И я поехала. Не буду рассказывать в подробностях обо всей грязи, крови, мерзости, вони, которую я перелопатила своими руками за долгие, как вечность, два с лишним года афганского кошмара. Не буду рассказывать о боли, страхе, ненависти, тошноте, ознобе, о неутолимой жажде и полном отчаянии. Не буду. Потому что не хочу. Вам, писателям, разумеется, очень интересно знать все эти детали. Ну, так вы туда сами поезжайте, а мы потом лучше почитаем, что вы напишете. Понимаешь, мне сейчас все это вспоминать, рассказывать – все равно что заново пережить. Не хочу.
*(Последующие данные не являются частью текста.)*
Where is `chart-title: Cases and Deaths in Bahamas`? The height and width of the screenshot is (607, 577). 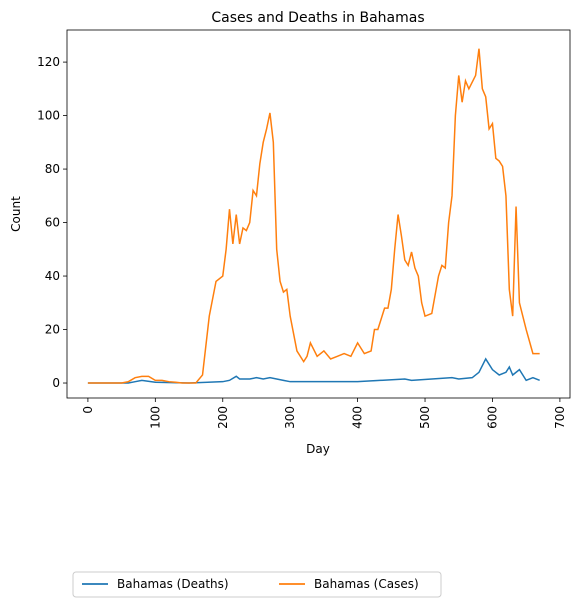
chart-title: Cases and Deaths in Bahamas is located at coordinates (318, 18).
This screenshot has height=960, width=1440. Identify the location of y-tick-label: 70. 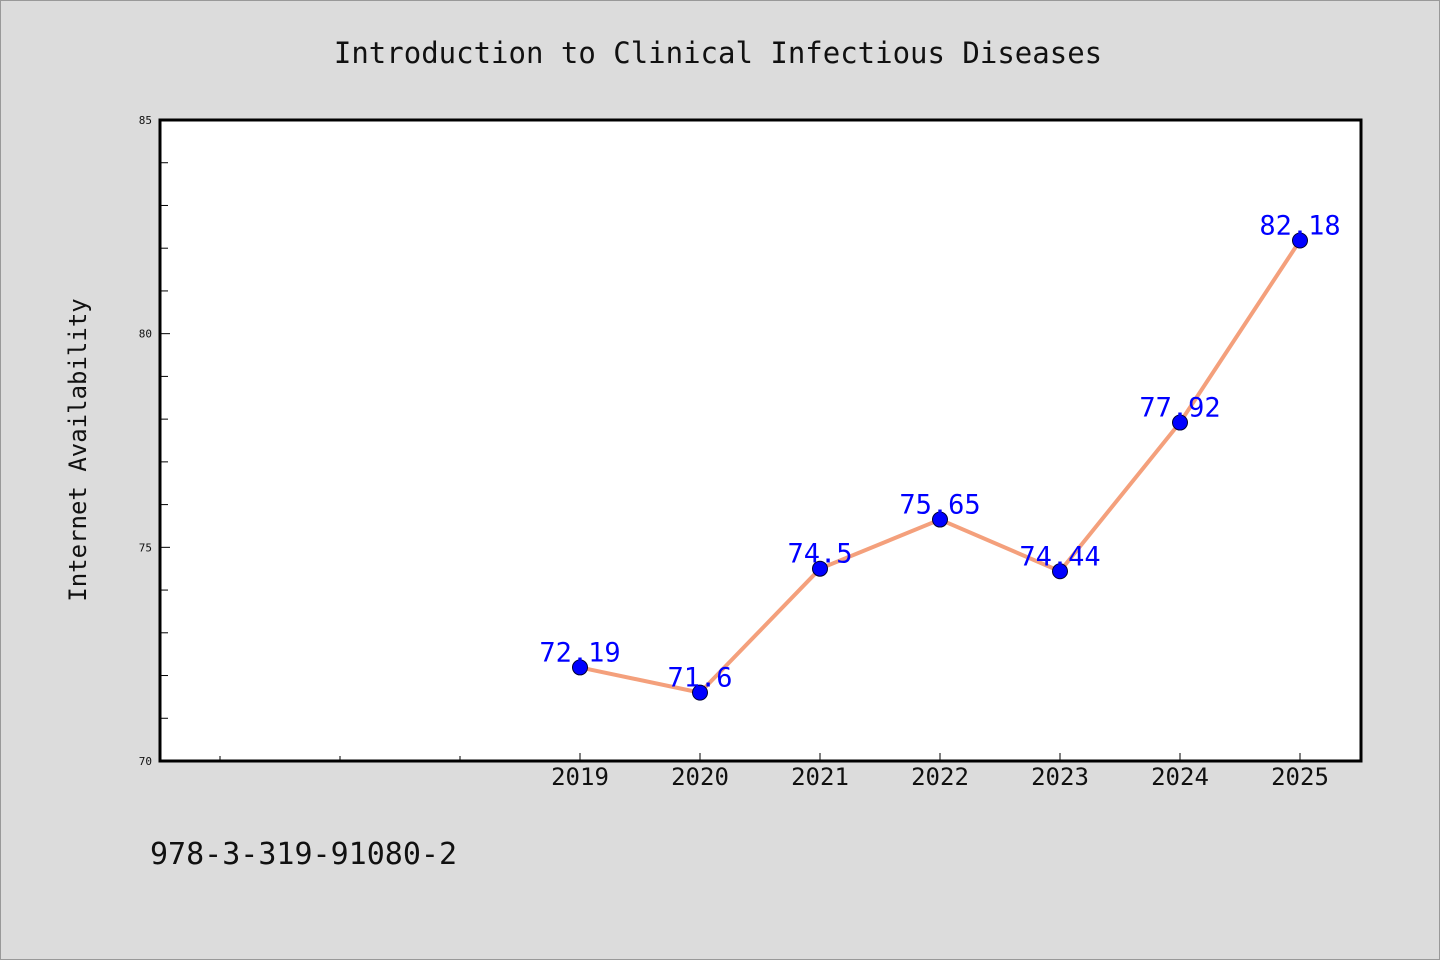
(146, 762).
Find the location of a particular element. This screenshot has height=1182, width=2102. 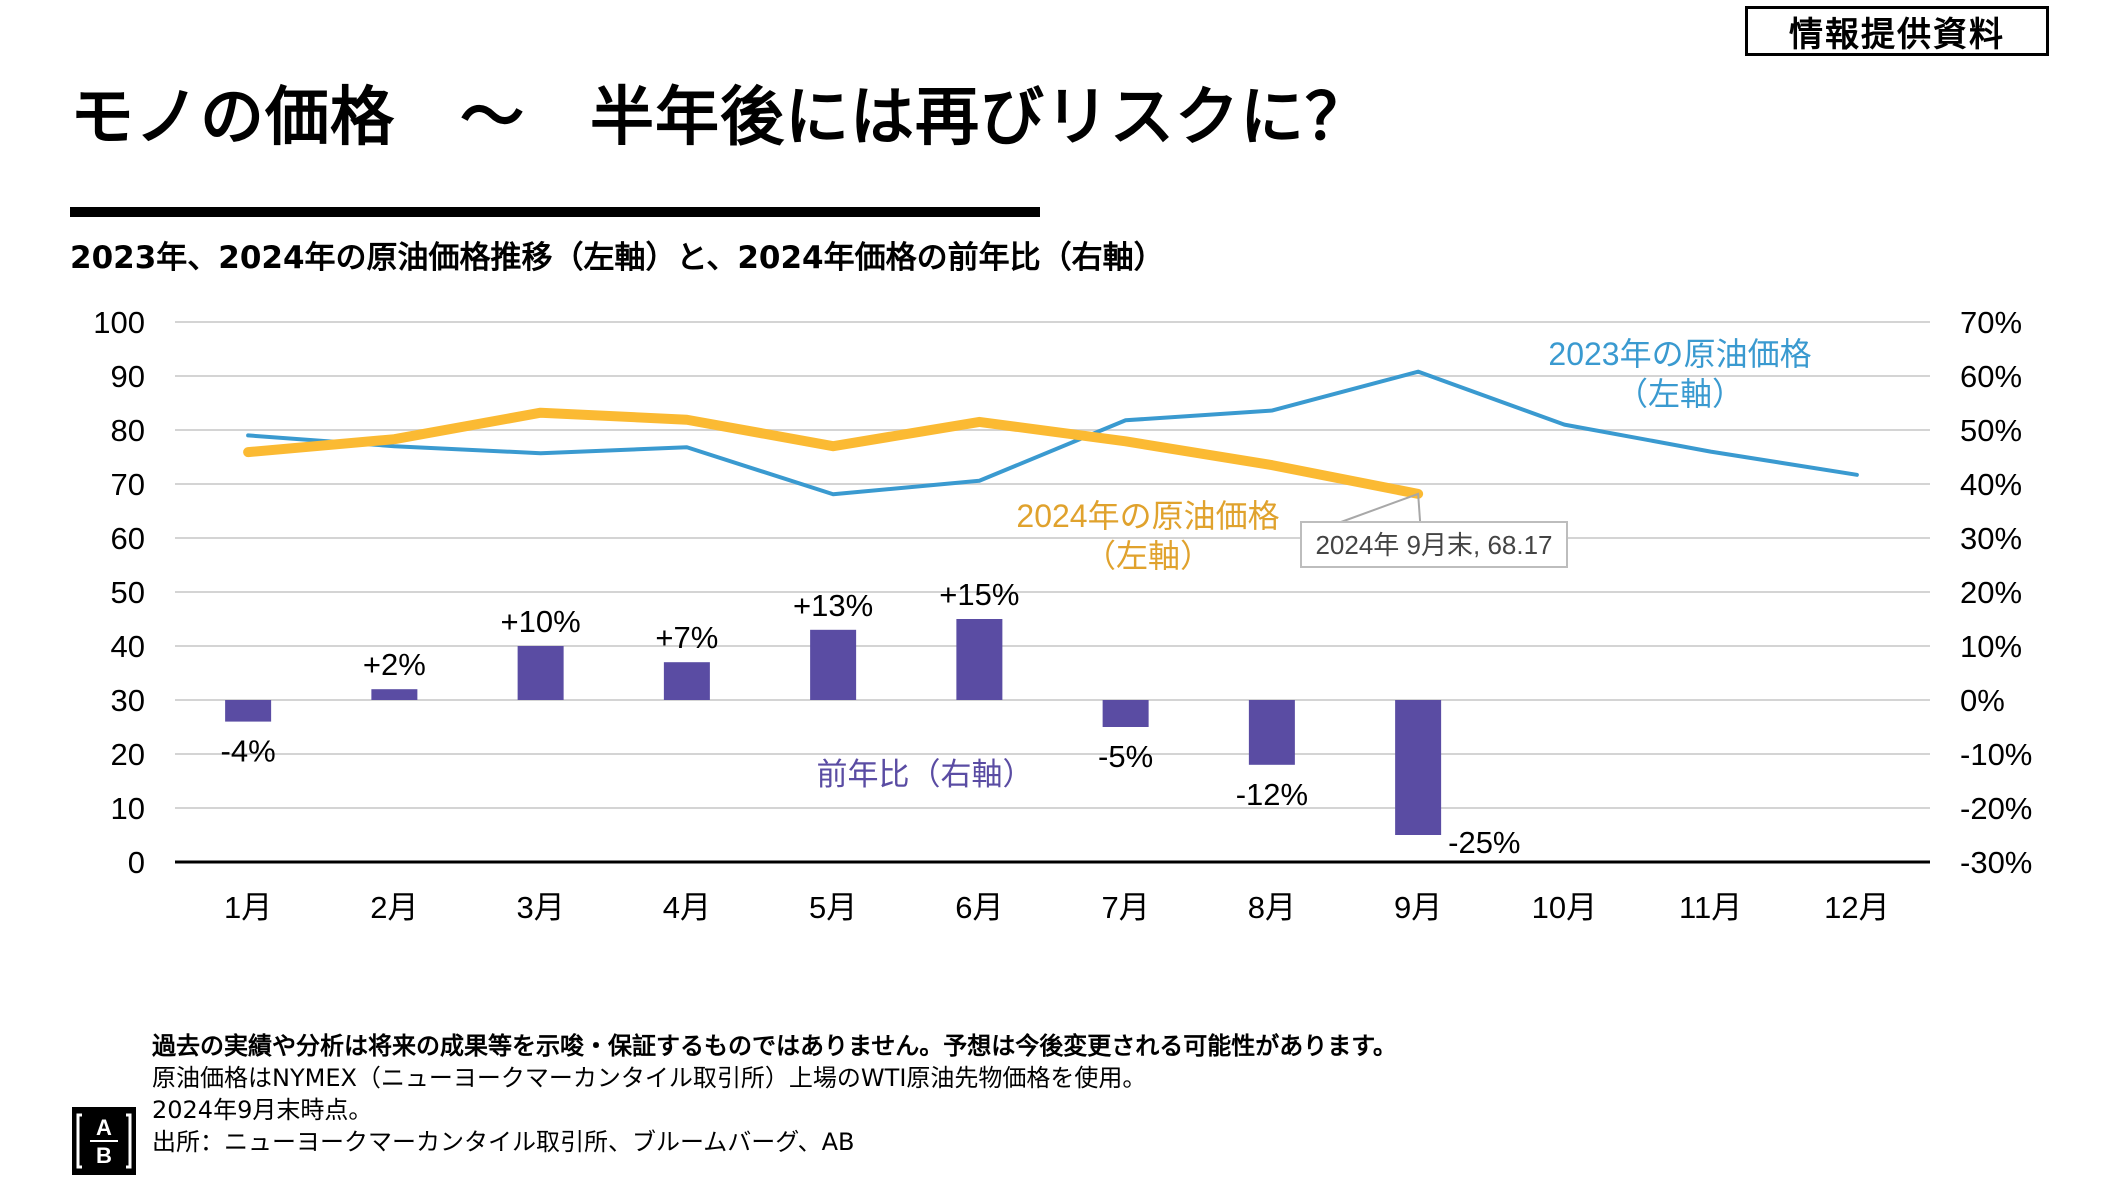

А вкратце история была такова. Первые три месяца я работала в Кабуле, в Центральном госпитале, как бы практику проходила, привыкала потихонечку к запаху промедола, к виду тазов, полных крови, оторванных конечностей и прочей исковерканной расчлененки, привыкала к стонам, хрипам и крикам, к остановившимся взглядам черных от боли глаз… Вот и скатилась на подробности. Ну, ладно.

Потом в составе 345-го отдельного парашютно-десантного полка попала на фронт, если вообще в этом проклятом Афгане можно было понять, что такое фронт. Мы хорошо знали, что такое десант в "зеленую зону" Герата и что такое десант в центр горного массива Луркох, даже после бомбово-штурмовых ударов это было круто, а вот что такое фронт, мы понимали плохо. Он был повсюду: в горах и в "зеленке", в кишлаках и на дорогах, на нашей авиабазе в Шинданде и даже в Центральном госпитале Кабула – фронт был повсюду, потому что повсюду стреляли, с любой стороны мы ждали удара, постоянно чувствовали себя в окружении. И духов я к тому времени уже ненавидела, а афганоиды (представители правительственных войск) были еще хуже духов, потому что никогда нельзя было предугадать их поведения, а стрелять в них не разрешалось.

Казалось бы, какое дело сестричке милосердия, в кого можно, а в кого нельзя стрелять, но такой уж я человек, мне до всего есть дело. И наш командир батальона старлей Матвей Полушкин учил меня стрелять. В свободное от боев и работы время. Другие спали, а я училась стрелять. Мне казалось, это важнее. И я-таки научилась стрелять не только из "ТТ" и "калаша", я училась долбить из всего, что только попадалось под руку: из "узи" и крупнокалиберного пулемета, из огнемета и винтовки М-16, из "стингера" и РПГ-7… Это уже был просто какой-то спорт. И Матвей восхищался мною. А я восхищалась им, двадцатишестилетним старлеем, возглавившим батальон. Наверно, там, в Афгане много было таких, но я запомнила именно Матвея, потому что я любила его, а он любил меня.